Семенов ничего не успел ответить, так как в эту минуту нам помешали; но мне показалось, что не поэтому только он не ответил, а вообще был застигнут моим вопросом врасплох. Семенов задумался – этого, размышлял я, вполне достаточно для первого раза; остальное сделают время и дальнейшие беседы со мной. Однако торжество мое продолжалось недолго и оказалось преждевременным. Не позже, как дня через три, он подошел ко мне во дворе тюрьмы и сказал:
– А знаете, что я хочу сказать вам, Иван Николаевич? Это насчет совести-то, о которой вы мне говорили., Я вспомнил, что она ведь и у собаки тоже есть.
– Как так у собаки?
– Да так. – И он рассказал мне один случай, говоривший, по-видимому, за то, что и собака может стыдиться своего дурного поступка.

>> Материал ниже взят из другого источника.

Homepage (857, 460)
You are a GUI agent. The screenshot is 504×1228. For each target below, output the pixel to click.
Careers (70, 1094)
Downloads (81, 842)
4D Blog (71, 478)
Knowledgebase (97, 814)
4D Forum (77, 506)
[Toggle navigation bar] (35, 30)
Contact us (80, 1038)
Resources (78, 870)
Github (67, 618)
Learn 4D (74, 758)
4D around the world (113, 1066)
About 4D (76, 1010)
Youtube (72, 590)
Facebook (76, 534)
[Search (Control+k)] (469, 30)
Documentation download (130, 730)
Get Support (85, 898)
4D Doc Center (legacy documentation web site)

– Сначала я приучил ее бояться меня, а потом она и стыдиться начала. То же, думаю, и с человеком. Ребятишки тоже ведь никакого стыда не имеют, а розги одной боятся, ну, а как вырастут…

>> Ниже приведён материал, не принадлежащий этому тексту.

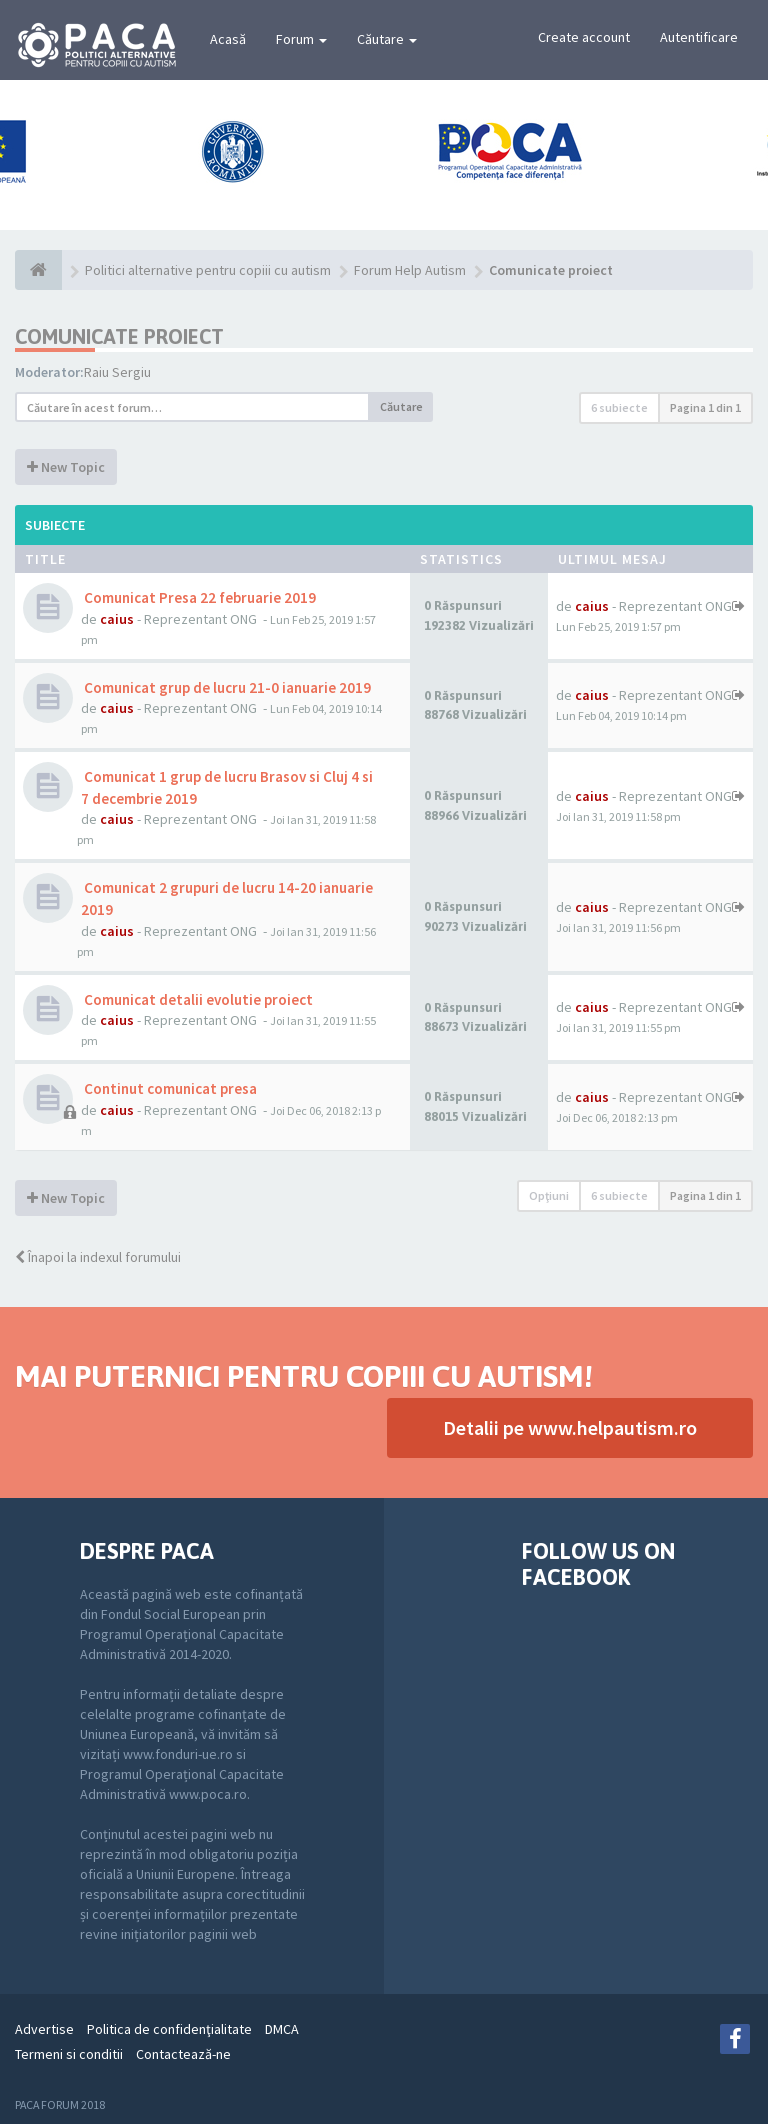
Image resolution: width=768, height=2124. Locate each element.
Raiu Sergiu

Я пожал плечами и отошел прочь. В другой раз я задал ему такой вопрос:
– Но чего же впереди вам ждать, Семенов? Ведь это ужас, ужас один – ваша жизнь! Вам еще и тридцати нет, а вы почти уже восемь лет, с маленькими перерывами, в тюрьме сидите. Да и раньше, с двенадцати лет, были знакомы с нею… Брат ваш тоже вечный тюремный житель… А те немногие годы, которые провели вы на воле, какую радость и они вам дали? Пьяный разгул – неужели он так дорого стоит, оплачивает такие страшные муки? Ведь вот вы, наверное, опять убежите – не из тюрьмы, так из вольной команды… Ну, и вас опять, конечно, поймают, еще прибавят десять лет каторги… Нет, Семенов, право, это ужасно… Не лучше ли было бы… честно жить? Хоть вы и ненавидите честность, но простой ведь расчет заставляет предпочитать ее.